Task requirements
Type out the full set of entries again, unchanged.

-- Given records follows --

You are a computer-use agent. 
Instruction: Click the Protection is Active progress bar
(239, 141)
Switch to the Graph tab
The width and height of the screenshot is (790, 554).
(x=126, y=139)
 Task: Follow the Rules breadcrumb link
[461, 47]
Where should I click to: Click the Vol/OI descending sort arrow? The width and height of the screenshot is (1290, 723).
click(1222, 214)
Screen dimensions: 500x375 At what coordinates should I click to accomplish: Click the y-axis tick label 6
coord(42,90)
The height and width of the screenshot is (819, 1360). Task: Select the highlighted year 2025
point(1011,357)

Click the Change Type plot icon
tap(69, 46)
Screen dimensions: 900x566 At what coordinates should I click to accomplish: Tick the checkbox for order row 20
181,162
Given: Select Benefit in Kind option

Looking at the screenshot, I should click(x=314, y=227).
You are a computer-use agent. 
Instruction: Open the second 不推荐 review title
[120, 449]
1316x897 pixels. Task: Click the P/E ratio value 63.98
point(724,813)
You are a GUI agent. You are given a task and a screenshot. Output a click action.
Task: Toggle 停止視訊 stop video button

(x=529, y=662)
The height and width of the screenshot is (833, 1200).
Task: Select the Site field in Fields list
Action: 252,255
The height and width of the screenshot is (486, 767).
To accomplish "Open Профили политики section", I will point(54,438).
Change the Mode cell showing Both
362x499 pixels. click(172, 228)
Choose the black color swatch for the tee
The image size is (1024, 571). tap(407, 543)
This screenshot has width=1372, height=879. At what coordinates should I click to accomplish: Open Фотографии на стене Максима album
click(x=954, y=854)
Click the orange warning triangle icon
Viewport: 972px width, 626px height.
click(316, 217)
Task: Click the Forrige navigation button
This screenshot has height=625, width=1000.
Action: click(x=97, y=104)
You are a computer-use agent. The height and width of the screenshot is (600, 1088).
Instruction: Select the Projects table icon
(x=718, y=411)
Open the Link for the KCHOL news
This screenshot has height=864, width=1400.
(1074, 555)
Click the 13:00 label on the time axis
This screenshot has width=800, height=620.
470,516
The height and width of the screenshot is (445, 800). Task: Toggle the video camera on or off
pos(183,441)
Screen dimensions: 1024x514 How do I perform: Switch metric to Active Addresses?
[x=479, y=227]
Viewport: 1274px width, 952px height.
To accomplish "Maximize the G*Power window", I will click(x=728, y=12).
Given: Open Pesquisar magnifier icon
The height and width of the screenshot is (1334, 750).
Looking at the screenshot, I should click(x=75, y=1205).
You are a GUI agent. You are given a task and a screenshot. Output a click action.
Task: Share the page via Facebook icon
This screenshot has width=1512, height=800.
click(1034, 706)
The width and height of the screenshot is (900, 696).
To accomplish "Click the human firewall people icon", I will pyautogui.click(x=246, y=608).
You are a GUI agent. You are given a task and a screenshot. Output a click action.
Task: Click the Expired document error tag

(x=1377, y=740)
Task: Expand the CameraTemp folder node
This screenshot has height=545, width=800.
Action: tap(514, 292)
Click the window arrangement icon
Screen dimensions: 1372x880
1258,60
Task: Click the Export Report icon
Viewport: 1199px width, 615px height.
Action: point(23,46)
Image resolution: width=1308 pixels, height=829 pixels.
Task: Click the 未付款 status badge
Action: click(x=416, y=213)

-- Given records concluded --

Reply
You are a computer-use agent. 
Instruction: Click the Protection is Active progress bar
(239, 141)
Switch to the Graph tab
The width and height of the screenshot is (790, 554).
(x=126, y=139)
 Task: Follow the Rules breadcrumb link
[461, 47]
Where should I click to: Click the Vol/OI descending sort arrow? The width and height of the screenshot is (1290, 723).
click(1222, 214)
Screen dimensions: 500x375 At what coordinates should I click to accomplish: Click the y-axis tick label 6
coord(42,90)
The height and width of the screenshot is (819, 1360). Task: Select the highlighted year 2025
point(1011,357)

Click the Change Type plot icon
tap(69, 46)
Screen dimensions: 900x566 At what coordinates should I click to accomplish: Tick the checkbox for order row 20
181,162
Given: Select Benefit in Kind option

Looking at the screenshot, I should click(x=314, y=227).
You are a computer-use agent. 
Instruction: Open the second 不推荐 review title
[120, 449]
1316x897 pixels. Task: Click the P/E ratio value 63.98
point(724,813)
You are a GUI agent. You are given a task and a screenshot. Output a click action.
Task: Toggle 停止視訊 stop video button

(x=529, y=662)
The height and width of the screenshot is (833, 1200).
Task: Select the Site field in Fields list
Action: 252,255
The height and width of the screenshot is (486, 767).
To accomplish "Open Профили политики section", I will point(54,438).
Change the Mode cell showing Both
362x499 pixels. click(172, 228)
Choose the black color swatch for the tee
The image size is (1024, 571). tap(407, 543)
This screenshot has width=1372, height=879. At what coordinates should I click to accomplish: Open Фотографии на стене Максима album
click(x=954, y=854)
Click the orange warning triangle icon
Viewport: 972px width, 626px height.
click(316, 217)
Task: Click the Forrige navigation button
This screenshot has height=625, width=1000.
Action: click(x=97, y=104)
You are a computer-use agent. The height and width of the screenshot is (600, 1088).
Instruction: Select the Projects table icon
(x=718, y=411)
Open the Link for the KCHOL news
This screenshot has height=864, width=1400.
(1074, 555)
Click the 13:00 label on the time axis
This screenshot has width=800, height=620.
470,516
The height and width of the screenshot is (445, 800). Task: Toggle the video camera on or off
pos(183,441)
Screen dimensions: 1024x514 How do I perform: Switch metric to Active Addresses?
[x=479, y=227]
Viewport: 1274px width, 952px height.
To accomplish "Maximize the G*Power window", I will click(x=728, y=12).
Given: Open Pesquisar magnifier icon
The height and width of the screenshot is (1334, 750).
Looking at the screenshot, I should click(x=75, y=1205).
You are a GUI agent. You are given a task and a screenshot. Output a click action.
Task: Share the page via Facebook icon
This screenshot has width=1512, height=800.
click(1034, 706)
The width and height of the screenshot is (900, 696).
To accomplish "Click the human firewall people icon", I will pyautogui.click(x=246, y=608).
You are a GUI agent. You are given a task and a screenshot. Output a click action.
Task: Click the Expired document error tag

(x=1377, y=740)
Task: Expand the CameraTemp folder node
This screenshot has height=545, width=800.
Action: tap(514, 292)
Click the window arrangement icon
Screen dimensions: 1372x880
1258,60
Task: Click the Export Report icon
Viewport: 1199px width, 615px height.
Action: point(23,46)
Image resolution: width=1308 pixels, height=829 pixels.
Task: Click the 未付款 status badge
Action: click(x=416, y=213)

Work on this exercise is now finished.